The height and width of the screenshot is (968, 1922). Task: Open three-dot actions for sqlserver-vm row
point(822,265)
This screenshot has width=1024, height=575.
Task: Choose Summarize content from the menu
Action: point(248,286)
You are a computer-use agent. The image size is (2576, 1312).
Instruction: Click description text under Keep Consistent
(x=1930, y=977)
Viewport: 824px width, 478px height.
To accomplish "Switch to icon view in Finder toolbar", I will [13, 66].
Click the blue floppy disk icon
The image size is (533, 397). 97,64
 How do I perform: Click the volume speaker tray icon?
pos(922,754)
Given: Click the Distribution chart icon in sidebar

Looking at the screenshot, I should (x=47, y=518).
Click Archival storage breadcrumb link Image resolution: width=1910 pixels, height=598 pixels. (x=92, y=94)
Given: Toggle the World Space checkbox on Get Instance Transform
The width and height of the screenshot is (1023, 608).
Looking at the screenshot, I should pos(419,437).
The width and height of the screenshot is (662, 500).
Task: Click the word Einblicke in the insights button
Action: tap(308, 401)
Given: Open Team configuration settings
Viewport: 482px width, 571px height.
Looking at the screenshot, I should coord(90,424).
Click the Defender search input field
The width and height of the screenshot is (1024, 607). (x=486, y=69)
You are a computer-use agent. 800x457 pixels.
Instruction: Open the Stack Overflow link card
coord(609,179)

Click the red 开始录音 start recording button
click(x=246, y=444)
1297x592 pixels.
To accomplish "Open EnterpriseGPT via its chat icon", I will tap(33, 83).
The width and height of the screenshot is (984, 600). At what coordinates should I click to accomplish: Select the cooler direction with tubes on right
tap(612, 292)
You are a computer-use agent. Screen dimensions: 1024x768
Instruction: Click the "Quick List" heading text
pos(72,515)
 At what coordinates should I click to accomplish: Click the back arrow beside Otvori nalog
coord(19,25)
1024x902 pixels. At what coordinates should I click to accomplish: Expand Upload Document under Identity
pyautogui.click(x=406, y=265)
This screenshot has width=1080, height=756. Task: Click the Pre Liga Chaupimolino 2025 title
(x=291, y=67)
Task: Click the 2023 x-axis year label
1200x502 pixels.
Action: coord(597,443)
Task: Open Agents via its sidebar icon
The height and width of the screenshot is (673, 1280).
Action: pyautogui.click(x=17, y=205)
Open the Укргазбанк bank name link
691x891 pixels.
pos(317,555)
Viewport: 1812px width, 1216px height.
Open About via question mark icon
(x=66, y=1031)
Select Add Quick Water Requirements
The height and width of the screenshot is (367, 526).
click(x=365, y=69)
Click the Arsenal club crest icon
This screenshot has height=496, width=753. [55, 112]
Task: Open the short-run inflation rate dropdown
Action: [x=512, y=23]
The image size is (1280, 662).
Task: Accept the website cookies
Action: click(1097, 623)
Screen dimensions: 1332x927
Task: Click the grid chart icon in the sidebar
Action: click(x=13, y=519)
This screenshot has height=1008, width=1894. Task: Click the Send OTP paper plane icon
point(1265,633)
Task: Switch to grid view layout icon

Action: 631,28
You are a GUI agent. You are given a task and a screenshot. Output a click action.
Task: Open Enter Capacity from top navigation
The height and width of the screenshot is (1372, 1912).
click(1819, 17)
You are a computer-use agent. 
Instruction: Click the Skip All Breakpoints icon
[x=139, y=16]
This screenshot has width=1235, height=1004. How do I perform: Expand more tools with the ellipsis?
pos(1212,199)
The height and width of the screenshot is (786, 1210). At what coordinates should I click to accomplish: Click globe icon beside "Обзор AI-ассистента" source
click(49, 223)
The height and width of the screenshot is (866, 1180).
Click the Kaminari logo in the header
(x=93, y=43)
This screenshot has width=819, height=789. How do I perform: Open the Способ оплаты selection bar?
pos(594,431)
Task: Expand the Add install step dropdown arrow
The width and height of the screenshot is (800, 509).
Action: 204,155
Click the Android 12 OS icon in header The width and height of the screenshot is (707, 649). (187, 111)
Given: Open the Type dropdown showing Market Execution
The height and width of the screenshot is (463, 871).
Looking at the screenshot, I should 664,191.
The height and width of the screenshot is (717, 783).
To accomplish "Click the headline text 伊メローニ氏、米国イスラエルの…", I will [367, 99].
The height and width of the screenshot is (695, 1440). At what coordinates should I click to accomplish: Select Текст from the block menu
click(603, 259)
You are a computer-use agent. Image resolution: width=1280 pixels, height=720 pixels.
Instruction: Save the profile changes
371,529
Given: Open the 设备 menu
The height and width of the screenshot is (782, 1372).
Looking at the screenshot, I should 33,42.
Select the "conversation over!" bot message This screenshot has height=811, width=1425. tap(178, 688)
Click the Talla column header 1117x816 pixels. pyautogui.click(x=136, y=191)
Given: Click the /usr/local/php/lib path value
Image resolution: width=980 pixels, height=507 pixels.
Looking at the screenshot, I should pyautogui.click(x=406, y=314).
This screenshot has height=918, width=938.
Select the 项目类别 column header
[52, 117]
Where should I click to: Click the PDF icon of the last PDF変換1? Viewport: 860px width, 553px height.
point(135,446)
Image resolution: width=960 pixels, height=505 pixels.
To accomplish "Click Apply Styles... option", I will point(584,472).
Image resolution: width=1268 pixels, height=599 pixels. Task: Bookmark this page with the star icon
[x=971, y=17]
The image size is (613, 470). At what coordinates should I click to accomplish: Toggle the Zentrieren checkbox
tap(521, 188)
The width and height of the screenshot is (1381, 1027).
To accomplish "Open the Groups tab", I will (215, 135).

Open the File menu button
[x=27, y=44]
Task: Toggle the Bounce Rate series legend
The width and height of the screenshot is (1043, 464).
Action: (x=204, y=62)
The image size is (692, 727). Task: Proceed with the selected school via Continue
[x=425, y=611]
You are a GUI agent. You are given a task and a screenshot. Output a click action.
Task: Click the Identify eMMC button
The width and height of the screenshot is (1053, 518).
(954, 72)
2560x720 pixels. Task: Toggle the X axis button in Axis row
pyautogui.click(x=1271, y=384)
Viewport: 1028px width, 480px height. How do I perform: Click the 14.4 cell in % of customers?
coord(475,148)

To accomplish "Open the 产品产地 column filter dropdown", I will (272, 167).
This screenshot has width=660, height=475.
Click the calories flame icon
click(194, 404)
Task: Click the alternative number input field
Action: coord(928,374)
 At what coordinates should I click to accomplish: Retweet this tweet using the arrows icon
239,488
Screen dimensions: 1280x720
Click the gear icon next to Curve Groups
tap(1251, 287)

» EXERCISE
Each line from the beginning of the entries to the line with "1297x592 pixels." must be repeated exactly, with both end lines kept and no other lines given.

» ANSWER TO THIS PROBLEM
The height and width of the screenshot is (968, 1922). Task: Open three-dot actions for sqlserver-vm row
point(822,265)
This screenshot has width=1024, height=575.
Task: Choose Summarize content from the menu
Action: point(248,286)
You are a computer-use agent. The image size is (2576, 1312).
Instruction: Click description text under Keep Consistent
(x=1930, y=977)
Viewport: 824px width, 478px height.
To accomplish "Switch to icon view in Finder toolbar", I will [13, 66].
Click the blue floppy disk icon
The image size is (533, 397). 97,64
 How do I perform: Click the volume speaker tray icon?
pos(922,754)
Given: Click the Distribution chart icon in sidebar

Looking at the screenshot, I should (x=47, y=518).
Click Archival storage breadcrumb link Image resolution: width=1910 pixels, height=598 pixels. (x=92, y=94)
Given: Toggle the World Space checkbox on Get Instance Transform
The width and height of the screenshot is (1023, 608).
Looking at the screenshot, I should pos(419,437).
The width and height of the screenshot is (662, 500).
Task: Click the word Einblicke in the insights button
Action: tap(308, 401)
Given: Open Team configuration settings
Viewport: 482px width, 571px height.
Looking at the screenshot, I should coord(90,424).
Click the Defender search input field
The width and height of the screenshot is (1024, 607). (x=486, y=69)
You are a computer-use agent. 800x457 pixels.
Instruction: Open the Stack Overflow link card
coord(609,179)

Click the red 开始录音 start recording button
click(x=246, y=444)
1297x592 pixels.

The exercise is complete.